**Problem details**
Each line from the one containing "Click the 1×1 binning value" onward, through the end of the entries, is to be transcribed exactly; nothing else is to be included.

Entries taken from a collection
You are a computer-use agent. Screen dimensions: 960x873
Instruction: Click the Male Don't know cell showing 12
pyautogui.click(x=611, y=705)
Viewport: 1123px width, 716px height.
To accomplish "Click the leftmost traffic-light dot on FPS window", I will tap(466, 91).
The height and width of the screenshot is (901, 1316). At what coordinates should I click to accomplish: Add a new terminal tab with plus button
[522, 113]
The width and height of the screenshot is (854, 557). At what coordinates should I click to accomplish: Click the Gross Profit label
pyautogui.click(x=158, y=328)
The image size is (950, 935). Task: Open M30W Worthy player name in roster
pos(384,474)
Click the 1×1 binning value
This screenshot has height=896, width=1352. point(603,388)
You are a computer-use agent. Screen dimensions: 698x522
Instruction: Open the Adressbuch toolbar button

**Solved exercise**
Click the 1×1 binning value
This screenshot has height=896, width=1352. point(603,388)
You are a computer-use agent. Screen dimensions: 698x522
Instruction: Open the Adressbuch toolbar button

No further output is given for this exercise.